To be sure, Jesus did not want the peace of the graveyard. Although he was peace personified and the paragon of servant-leadership, he enters into the shoes of those who mourn to bring them consolation, everlasting hope and salvation. One of such classic examples was when his friend Lazarus died. The family was devastated. They waited for Jesus but he delayed. By then, the dead man was already four days in the tomb. However, when he finally showed up, the dead man’s Sister Martha said: “Lord, if you were here, my brother would not have died.” She added: “I know anything you ask God he would do” (Cf. John 11:1–44).
Jesus asked for where they laid his friend and when he was taken there, he wept. At that, even his worst critics, the Pharisees confessed: “See how he loved him!” The crucial lesson for our leaders is that Jesus visited the family, offered them words of consolation and surprisingly, raised Lazarus from the dead. If he wanted, he would have spoken from where he was and his words would take effect but no! He came in person. This is the ministry of physical presence which our government lacks. For example, our President refused to visit the victims of Lekki tollgate #EndSARS shooting in hospital. He has also not gone to Maiduguri to commiserate with the people of Borno State about the said killings.
While this administration shies away from identifying with the populace during mishaps, it is not media-shy when it comes to electioneering campaigns for party faithful, nay propaganda. On top of that, while the war on terror seems endless, the presidency enjoys talking tough about the sanctity of the nation’s “unity.” The popular saying “talk is cheap” comes to mind here. This disturbing analysis is another contribution on our sad commentary begging for urgent attention.
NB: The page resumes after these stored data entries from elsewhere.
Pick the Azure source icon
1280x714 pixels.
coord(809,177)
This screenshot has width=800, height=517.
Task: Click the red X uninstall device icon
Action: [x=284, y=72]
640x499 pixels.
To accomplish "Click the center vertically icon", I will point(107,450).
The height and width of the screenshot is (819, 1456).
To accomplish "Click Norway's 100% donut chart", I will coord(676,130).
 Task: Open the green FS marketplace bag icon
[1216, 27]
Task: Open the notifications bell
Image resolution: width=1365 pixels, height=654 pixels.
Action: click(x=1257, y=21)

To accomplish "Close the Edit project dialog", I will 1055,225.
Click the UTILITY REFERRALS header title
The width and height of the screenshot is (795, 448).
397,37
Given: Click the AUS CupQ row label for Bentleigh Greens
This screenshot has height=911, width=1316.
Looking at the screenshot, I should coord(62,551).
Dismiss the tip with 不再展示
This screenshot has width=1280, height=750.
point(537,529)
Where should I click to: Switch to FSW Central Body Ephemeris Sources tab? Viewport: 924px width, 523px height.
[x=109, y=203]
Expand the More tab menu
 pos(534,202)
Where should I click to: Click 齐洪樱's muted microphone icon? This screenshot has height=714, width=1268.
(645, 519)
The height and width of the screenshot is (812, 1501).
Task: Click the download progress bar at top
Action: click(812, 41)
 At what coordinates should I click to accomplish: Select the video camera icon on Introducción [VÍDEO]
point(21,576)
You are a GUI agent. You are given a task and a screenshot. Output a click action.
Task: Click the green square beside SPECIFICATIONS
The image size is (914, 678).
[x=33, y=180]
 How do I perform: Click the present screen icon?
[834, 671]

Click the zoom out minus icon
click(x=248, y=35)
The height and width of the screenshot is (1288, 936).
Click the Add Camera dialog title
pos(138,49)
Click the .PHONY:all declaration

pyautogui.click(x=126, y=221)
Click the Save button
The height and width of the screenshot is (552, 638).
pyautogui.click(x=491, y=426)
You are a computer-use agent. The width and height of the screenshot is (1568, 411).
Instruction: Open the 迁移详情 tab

Unless we are satisfied with the peace of the graveyard, a country which is currently fighting insurgents, armed bandits, kidnappers, killer herdsmen et al would either invest in deploying modern technology to bring the war on terror which has spread into neighboring Niger, Chad and Cameroon to its knees or seek regional and international coalition to dislodge the insurgents. The time for our leaders to take lessons in empathy and servant-leadership is now. We need to stand up for lives and food security for all. May Christ the Prince of Peace grant us permanent peace. Merry Christmas and a prosperous New Year!
Fr. Dyikuk is a Lecturer of Mass Communication, University of Jos, Editor – Caritas Newspaper and Convener, Media Team Network Initiative (MTNI), Nigeria.